El seísmo que sacudió Puerto Príncipe el pasado 12 de enero ha dejado decenas de miles de muertos, destrucción y desesperación en uno de los países más pobres del planeta.
Tras décadas de gobiernos corruptos, violencia, golpes de estado, anarquía e intervenciones militares, Haití ha tenido que sufrir también los caprichos de la madre naturaleza. Ya sabemos que la mala suerte suele cebarse con los más débiles, aunque más que una ley natural es una ley socio-cultural-histórica-racial-económica. Pero eso es otra historia.
Porque cuando el desastre es de la magnitud de lo ocurrido en Haití (y coincide que las televisiones están allí para poner las imágenes), la mala conciencia y el remordimiento globalizado sacude también el alma occidental.
Y la rueda, de nuevo, y como siempre ocurre en estos casos, vuelve a girar.

Tareas propuestas:
A. Resume en dos oraciones el texto sobre el terremoto de Haití.
B. Prolonga el texto sobre el terremoto de Haití a partir de su última oración.

Listado de datos:
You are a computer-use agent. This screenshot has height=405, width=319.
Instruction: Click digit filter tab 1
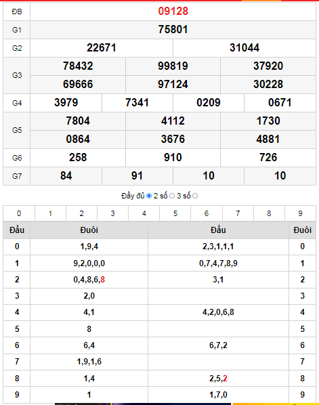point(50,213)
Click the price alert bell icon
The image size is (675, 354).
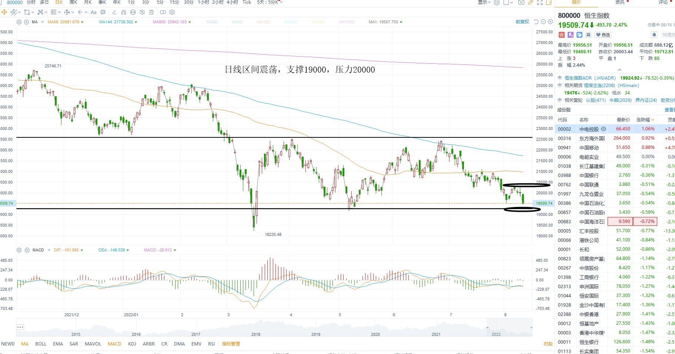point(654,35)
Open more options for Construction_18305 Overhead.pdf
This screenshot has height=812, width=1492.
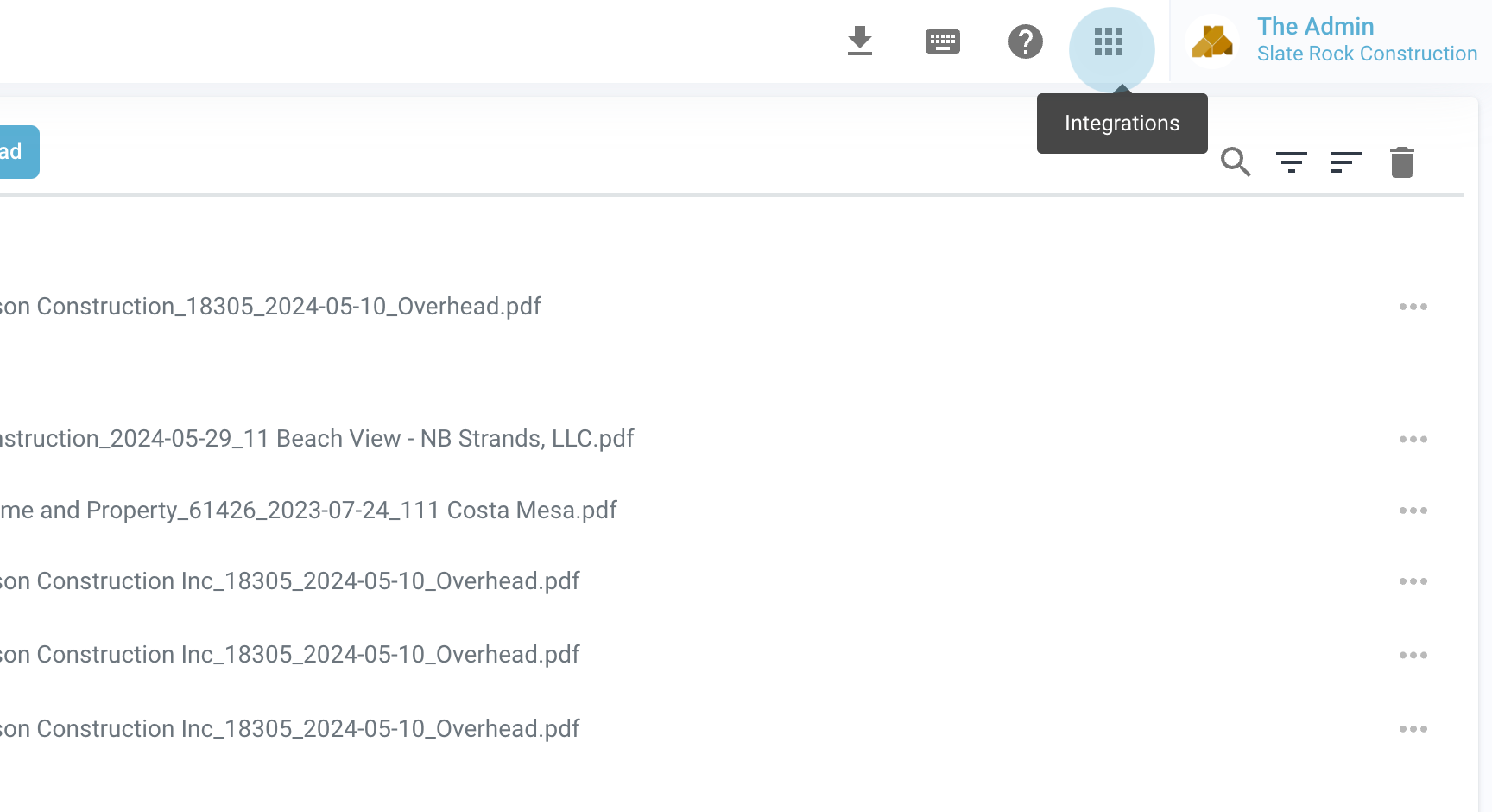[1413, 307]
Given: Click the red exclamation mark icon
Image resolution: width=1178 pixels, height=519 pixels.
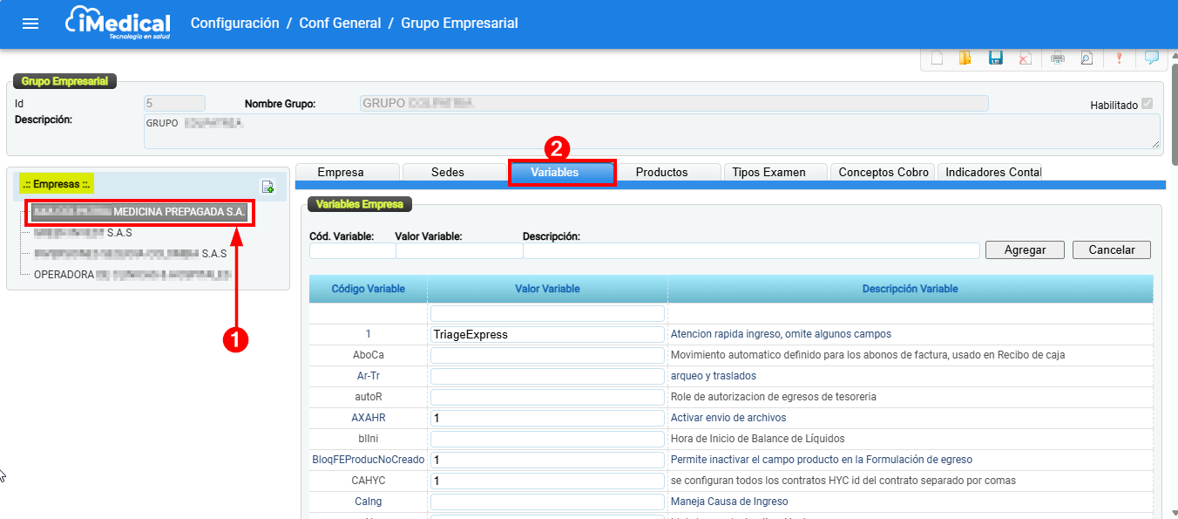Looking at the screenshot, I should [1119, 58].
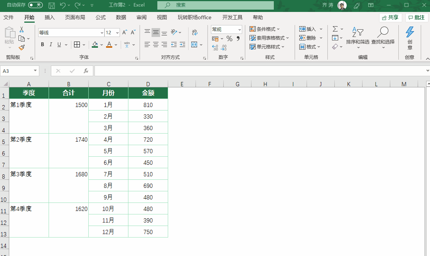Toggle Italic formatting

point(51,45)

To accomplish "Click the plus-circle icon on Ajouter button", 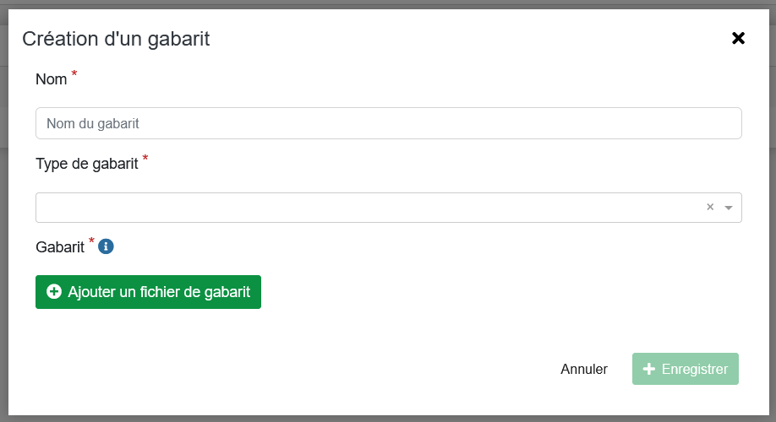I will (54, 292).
==
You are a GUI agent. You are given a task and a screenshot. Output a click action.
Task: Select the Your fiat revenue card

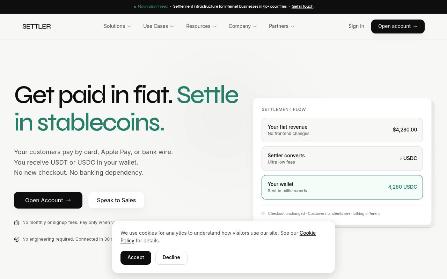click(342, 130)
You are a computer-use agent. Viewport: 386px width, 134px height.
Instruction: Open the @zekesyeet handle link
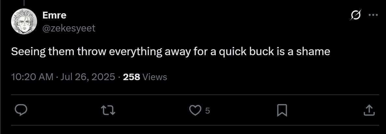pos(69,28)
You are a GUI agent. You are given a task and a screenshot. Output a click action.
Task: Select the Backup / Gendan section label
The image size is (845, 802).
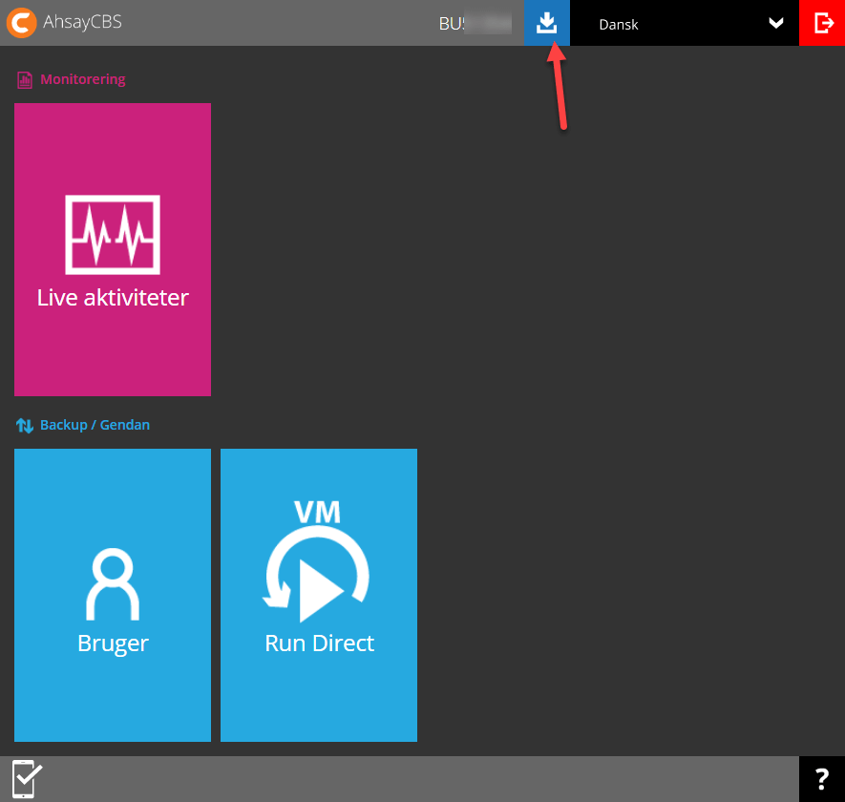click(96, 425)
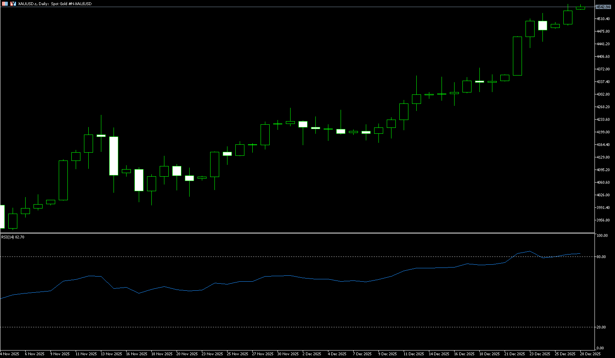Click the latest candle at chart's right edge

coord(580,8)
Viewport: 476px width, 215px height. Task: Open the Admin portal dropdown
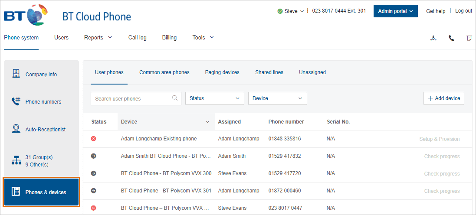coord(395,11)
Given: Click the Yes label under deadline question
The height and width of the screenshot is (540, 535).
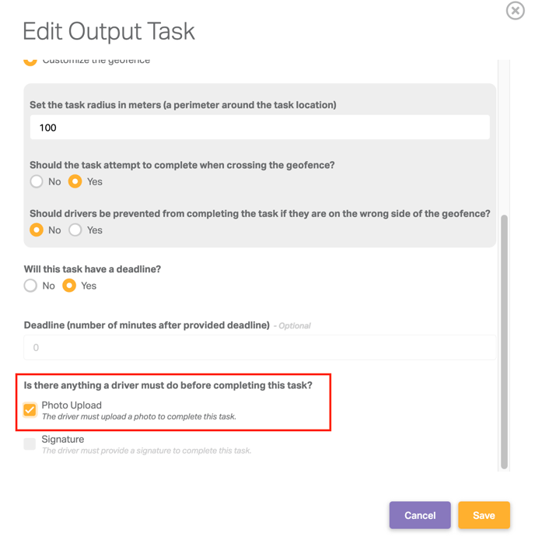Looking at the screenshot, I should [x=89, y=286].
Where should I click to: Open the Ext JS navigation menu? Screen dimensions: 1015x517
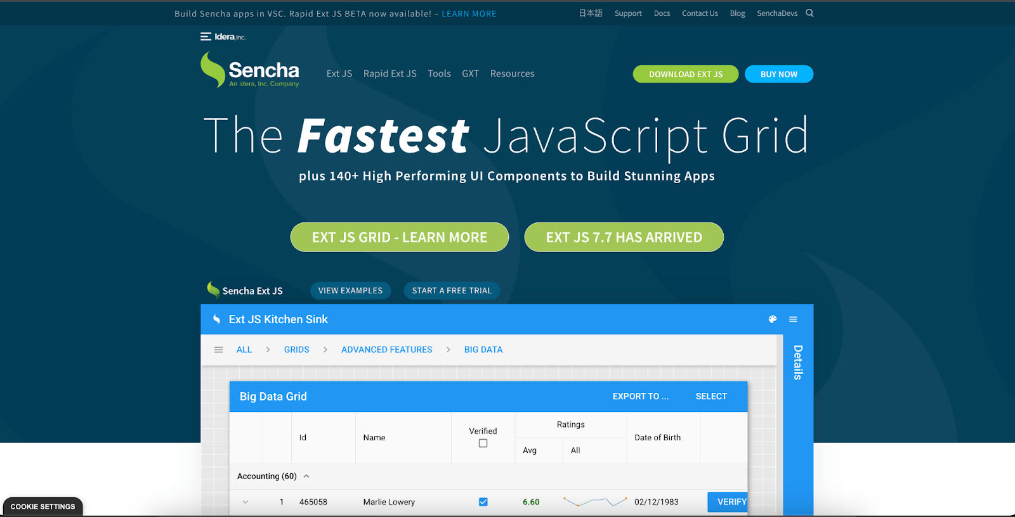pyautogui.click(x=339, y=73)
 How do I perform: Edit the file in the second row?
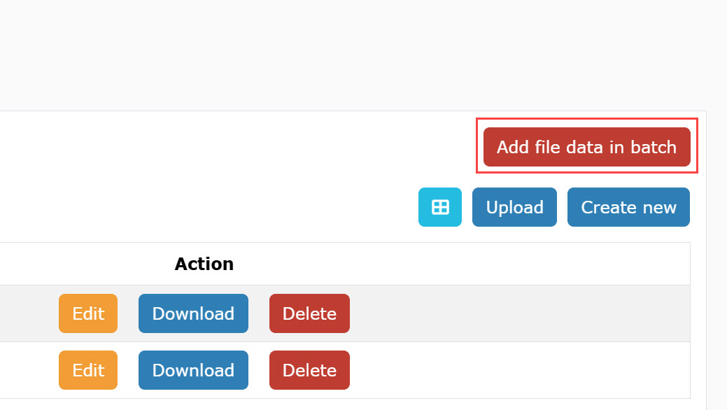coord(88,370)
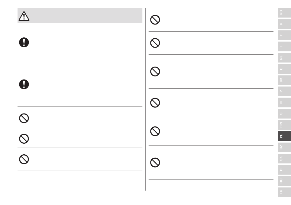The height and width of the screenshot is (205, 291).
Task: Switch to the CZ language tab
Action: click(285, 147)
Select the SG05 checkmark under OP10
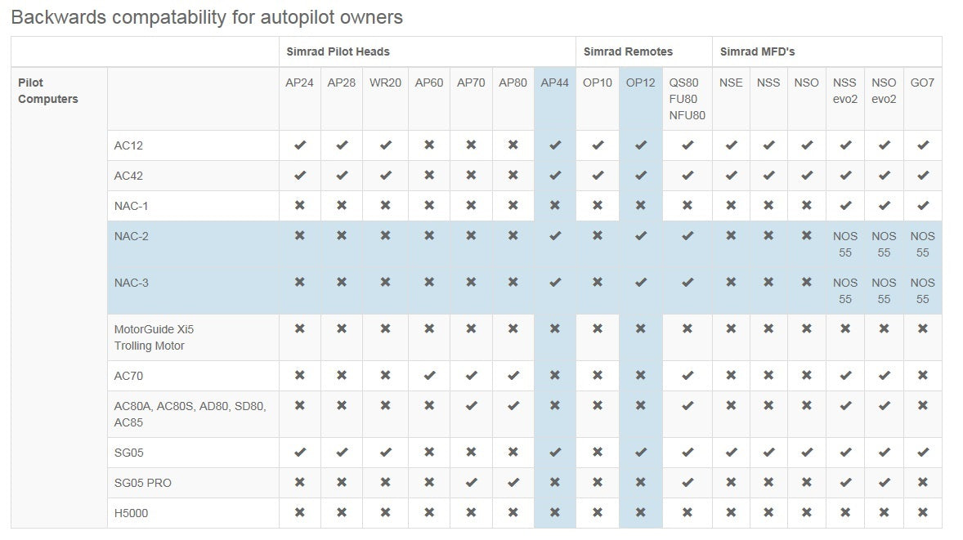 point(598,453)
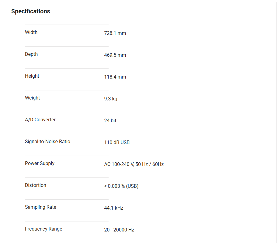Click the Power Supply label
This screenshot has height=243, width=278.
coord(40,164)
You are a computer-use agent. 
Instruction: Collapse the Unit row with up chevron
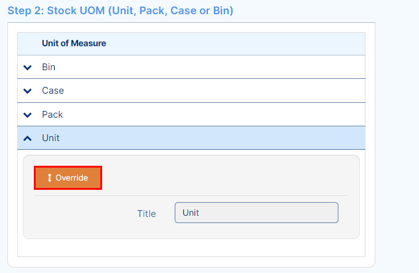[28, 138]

Respuestas:
A. El terremoto del 12 de enero en Puerto Príncipe dejó decenas de miles de muertos, destrucción y desesperación en uno de los países más pobres del planeta, que ya había sufrido décadas de gobiernos corruptos, violencia, golpes de estado, anarquía e intervenciones militares. Cuando un desastre de esa magnitud coincide con la presencia de las televisiones, la mala conciencia sacude también el alma occidental y la rueda vuelve a girar, como siempre ocurre en estos casos.

B.
Toneladas y toneladas de ayuda humanitaria, cuentas bancarias a disposición de los damnificados, y gobiernos, ong’s o multinacionales, junto a millones de personas, dispuestos a colaborar ante la terrible visión que día a día ofrecen las pantallas de nuestros televisores de alta definición.
Sin duda que todos actuamos éticamente como corresponde, y aunque solo sea por unos instantes, nuestra condición humana adquiere su mejor cara, más racional que nunca.
Pero claro, aparecen las consabidas contradicciones morales, que siempre las hay. Y también las clásicas voces de desaprobación del espectáculo global. Y las reflexiones sobre las causas, las consecuencias, la hipocresía, el olvido, la complicidad o la responsabilidad de lo sucedido.
Y seguimos actuando racionalmente.
Los antaño invasores marines norteamericanos ahora convertidos en garantes de la llegada y distribución de la ayuda humanitaria proveniente de todos los rincones del planeta. Y los niños haitianos, tan niños y casi tan desvalidos como hace apenas unas semanas, devueltos a su condición de víctimas inocentes, son ahora objeto de especial preocupación y atención.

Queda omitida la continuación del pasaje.